Reputation: 1588
When I query secondary index with pagination, query becomes slower when data grows.
I thought with pagination, no matter how large your data grow, it takes same time to query one page. Is that true? Why my query get slower?
My simplified table is
CREATE TABLE closed_executions (
domain_id uuid,
workflow_id text,
start_time timestamp,
workflow_type_name text,
PRIMARY KEY ((domain_id), start_time)
) WITH CLUSTERING ORDER BY (start_time DESC)
AND COMPACTION = {
'class': 'org.apache.cassandra.db.compaction.LeveledCompactionStrategy'
}
AND GC_GRACE_SECONDS = 172800;
And I create a secondary index as
CREATE INDEX closed_by_type ON closed_executions (workflow_type_name);
I query with following CQL
SELECT workflow_id, start_time, workflow_type_name
FROM closed_executions
WHERE domain_id = ?
AND start_time >= ?
AND start_time <= ?
AND workflow_type_name = ?
and code
query := v.session.Query(templateGetClosedWorkflowExecutionsByType,
request.DomainUUID,
common.UnixNanoToCQLTimestamp(request.EarliestStartTime),
common.UnixNanoToCQLTimestamp(request.LatestStartTime),
request.WorkflowTypeName).Consistency(gocql.One)
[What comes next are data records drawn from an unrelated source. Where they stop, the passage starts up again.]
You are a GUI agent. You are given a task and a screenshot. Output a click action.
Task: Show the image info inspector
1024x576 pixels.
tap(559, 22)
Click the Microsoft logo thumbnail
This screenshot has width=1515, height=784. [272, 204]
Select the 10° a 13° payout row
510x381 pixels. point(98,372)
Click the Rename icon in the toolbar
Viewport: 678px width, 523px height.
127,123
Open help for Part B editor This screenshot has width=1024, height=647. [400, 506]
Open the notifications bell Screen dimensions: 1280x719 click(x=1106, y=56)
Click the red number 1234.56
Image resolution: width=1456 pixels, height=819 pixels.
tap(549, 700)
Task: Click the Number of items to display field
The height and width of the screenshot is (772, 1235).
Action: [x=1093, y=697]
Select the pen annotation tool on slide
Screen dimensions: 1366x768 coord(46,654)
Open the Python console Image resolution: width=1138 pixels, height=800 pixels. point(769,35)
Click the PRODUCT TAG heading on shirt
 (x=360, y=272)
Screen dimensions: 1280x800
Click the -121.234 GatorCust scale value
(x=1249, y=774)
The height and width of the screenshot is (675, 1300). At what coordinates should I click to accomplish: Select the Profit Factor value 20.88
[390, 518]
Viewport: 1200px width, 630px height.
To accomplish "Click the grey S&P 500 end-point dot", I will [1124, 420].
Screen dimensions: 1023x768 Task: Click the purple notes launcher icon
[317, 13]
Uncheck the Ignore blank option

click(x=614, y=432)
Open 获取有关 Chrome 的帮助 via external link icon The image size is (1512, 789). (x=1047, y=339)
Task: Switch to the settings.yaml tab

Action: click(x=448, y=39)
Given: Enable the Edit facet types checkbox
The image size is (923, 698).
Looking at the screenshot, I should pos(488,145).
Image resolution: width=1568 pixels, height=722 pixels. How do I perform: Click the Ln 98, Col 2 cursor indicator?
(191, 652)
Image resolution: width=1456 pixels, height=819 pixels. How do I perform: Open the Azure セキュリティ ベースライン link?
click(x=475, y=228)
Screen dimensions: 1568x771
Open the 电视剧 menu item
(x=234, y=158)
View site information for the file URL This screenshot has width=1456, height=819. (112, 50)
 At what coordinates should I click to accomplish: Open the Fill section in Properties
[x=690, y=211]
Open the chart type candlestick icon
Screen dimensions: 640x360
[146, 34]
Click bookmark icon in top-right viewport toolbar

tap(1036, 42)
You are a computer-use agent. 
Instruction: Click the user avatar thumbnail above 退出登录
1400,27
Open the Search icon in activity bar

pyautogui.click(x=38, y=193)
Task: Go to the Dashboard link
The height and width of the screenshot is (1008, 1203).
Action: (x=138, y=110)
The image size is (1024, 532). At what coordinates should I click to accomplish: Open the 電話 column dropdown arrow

iter := query.PageSize(request.PageSize).PageState(request.NextPageToken).Iter()
// PageSize is 10, but could be thousand
Environement:
Observation:
10K rows, within second
100K rows, ~3 second
1M rows, ~17 second
Debug log:
INFO [ScheduledTasks:1] 2018-09-11 16:29:48,349 NoSpamLogger.java:91 - Some operations were slow, details available at debug level (debug.log)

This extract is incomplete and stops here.